Temporal Graph Convolutional Autoencoder based Fault Detection for Renewable Energy Applications

• Published in: 2024 IEEE 7th International Conference on Industrial Cyber-Physical Systems (ICPS) pp. 1 - 6
• Main Authors: Arifeen, Murshedul, Petrovski, Andrei
• Format: Conference Proceeding
• Language: English
• Published: IEEE 12.05.2024
• Subjects: Convolutional codes; Fault detection; Microgrids; Noise; Photovoltaic Microgrid; Photovoltaic systems; Predictive models; Renewable energy sources; Temporal Graph Convolutional Autoencoder; Wind Turbine
• ISSN: 2769-3899
• DOI: 10.1109/ICPS59941.2024.10639998

Detecting faults in energy generation systems is a challenging task due to the complex nature of the system, measurement noise, and outliers. Recently, researchers have shown an increasing interest in using data-driven models that utilize sensor data for fault detection and diagnosis. However, the nonlinearities, spatial and temporal dependencies in timeseries sensor data make it difficult to develop an effective datadriven fault detection model. To address this issue, we propose an autoencoder model that uses a temporal graph convolutional layer to detect faults in the energy generation process.
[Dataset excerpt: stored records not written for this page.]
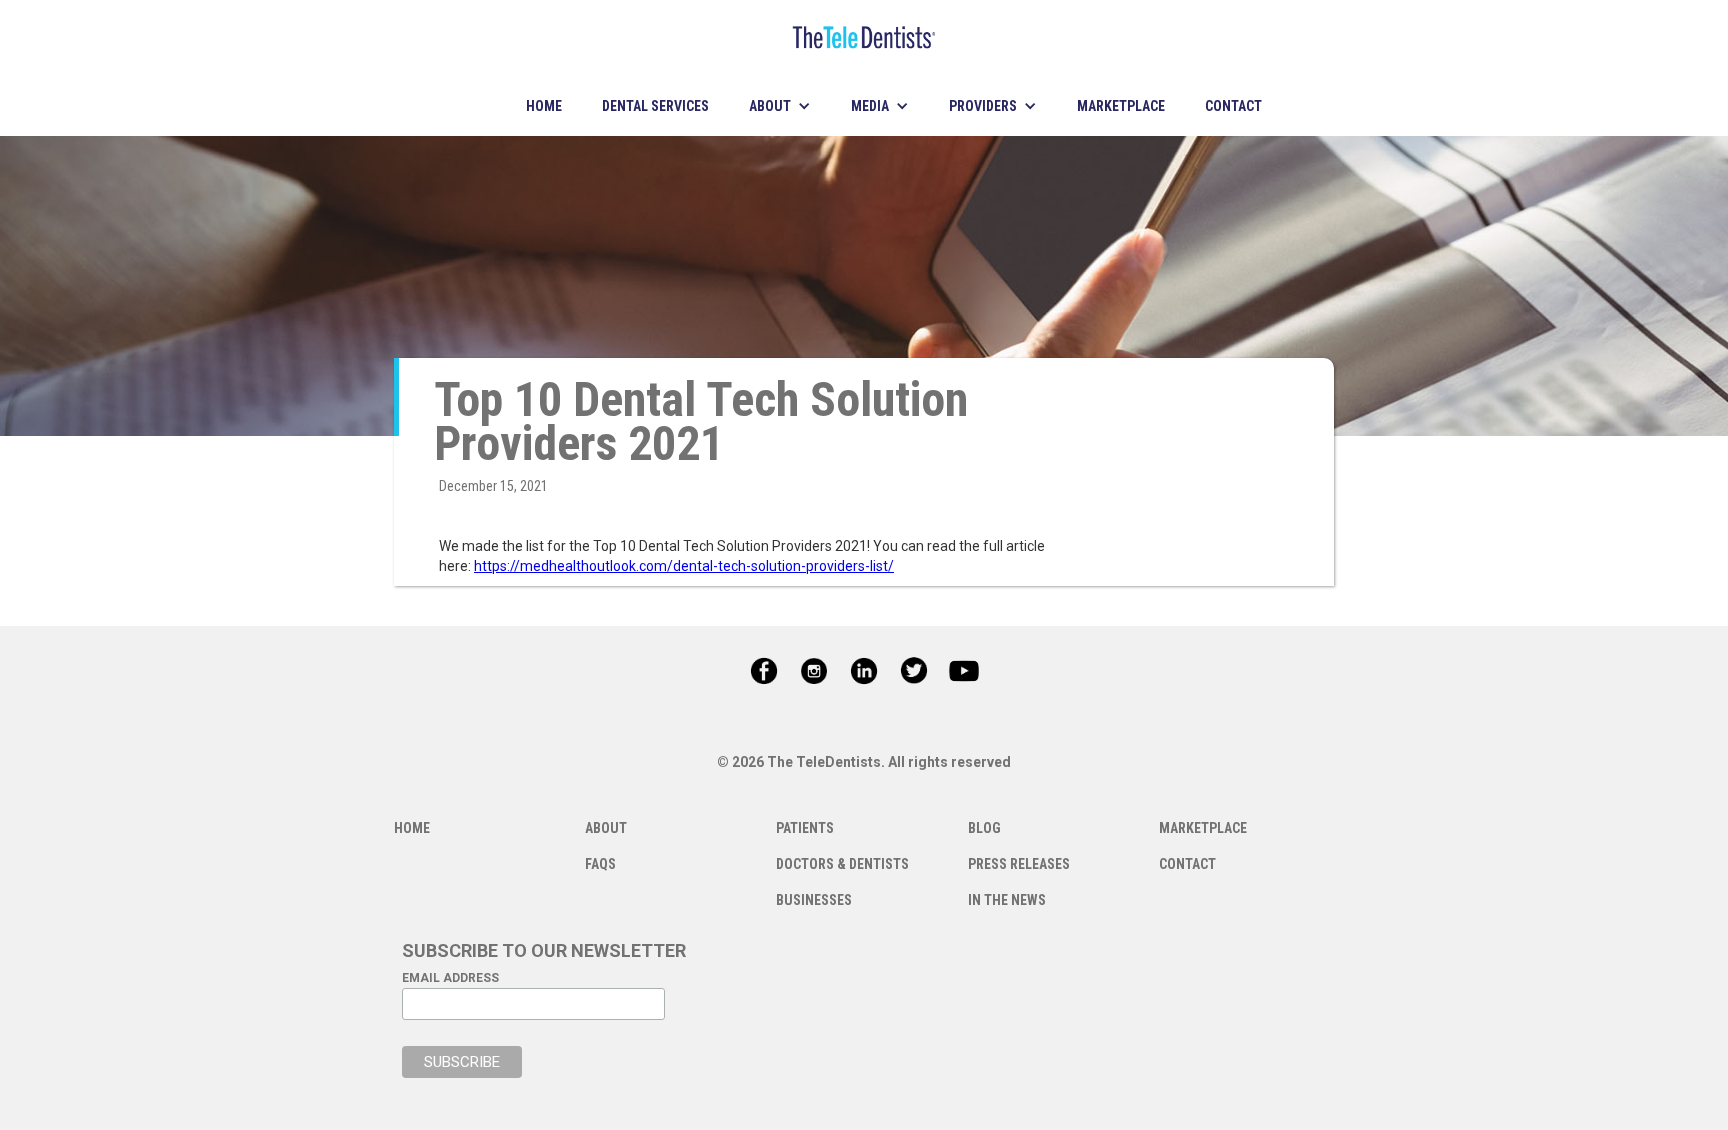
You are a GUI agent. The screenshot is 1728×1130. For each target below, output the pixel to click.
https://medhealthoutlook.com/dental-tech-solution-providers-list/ (684, 566)
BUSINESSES (814, 900)
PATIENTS (805, 828)
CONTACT (1233, 106)
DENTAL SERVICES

The proposed model has exceptional spatiotemporal feature learning capabilities, making it ideal for fault detection applications. In addition, we have included a data processing module to reduce noise and eliminate outliers from sensor data. We evaluated the model's performance using wind turbine blades and photovoltaic microgrid datasets. Experimental results have demonstrated that the proposed model outperforms other fault detection models based on graph convolutional autoencoders.